STAT545A Homework 5

Jack Ni

I will be using the Labour Force Survey data for this homework. The LFS is a national survey measuring many factors of employed (or unemployed) people. The information obtained contains sex, age group, education, hourly earnings, and job tenure. I will be working with this data to look for meaningful correlations.

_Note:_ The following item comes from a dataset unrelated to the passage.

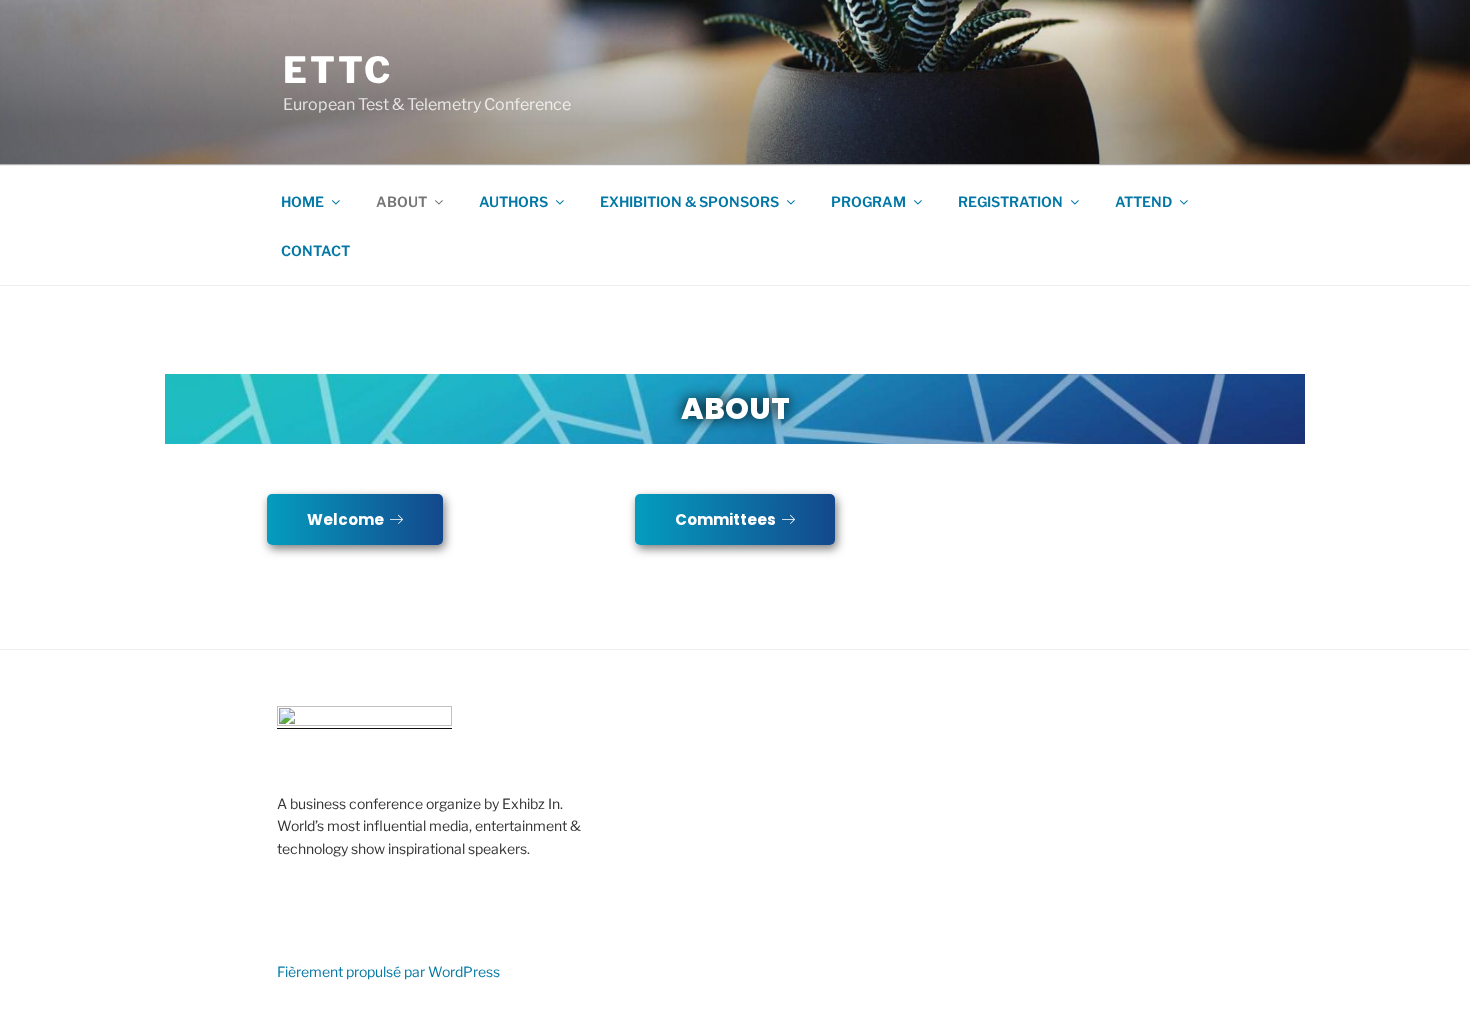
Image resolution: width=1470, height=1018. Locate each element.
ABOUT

lfs <- read.csv("LFS.csv")
str(lfs)
## 'data.frame':    136407 obs. of  12 variables:
##  $ YEAR     : int  1997 1997 1997 1997 1997 1997 1997 1997 1997 1997 ...
##  $ PROV     : Factor w/ 4 levels "AL","BC","ON",..: 3 1 2 3 3 3 3 4 3 3 ...
##  $ SEX      : Factor w/ 2 levels "Female","Male": 2 1 1 1 1 1 2 2 2 1 ...
##  $ MARRIED  : Factor w/ 2 levels "No","Yes": 2 2 1 2 2 1 2 1 2 2 ...
##  $ AGE      : Factor w/ 5 levels "15-24","25-34",..: 3 3 1 3 4 4 3 1 1 1 ...
##  $ EDUCATION: int  3 2 2 3 2 1 3 3 2 3 ...
##  $ FULLTIME : Factor w/ 2 levels "FT","PT": 1 1 2 1 1 1 1 1 1 1 ...
##  $ HOURS    : num  16 47 24 4 0 37.5 40 35 64 30 ...
##  $ TENURE   : int  140 61 22 80 240 204 74 8 32 33 ...
##  $ HRLYEARN : num  15 21.1 7 21 21.6 ...
##  $ UNION    : Factor w/ 2 levels "No","Yes": 2 1 2 2 2 2 1 2 1 1 ...
##  $ FWEIGHT  : int  66 310 257 541 86 267 726 680 335 164 ...
library(ggplot2)

Here, I make a four boxplots, one for each year, comparing age group with hourly earnings. While there doesn't seem to be many significant differences, the general trend seems to be a slight increase in median earnings as year increases. And the lowest earning age group is between 15-24 while the highest looks to be 45-54.

ggplot(lfs, aes(x = AGE, y = HRLYEARN)) + geom_boxplot() + facet_grid(~YEAR)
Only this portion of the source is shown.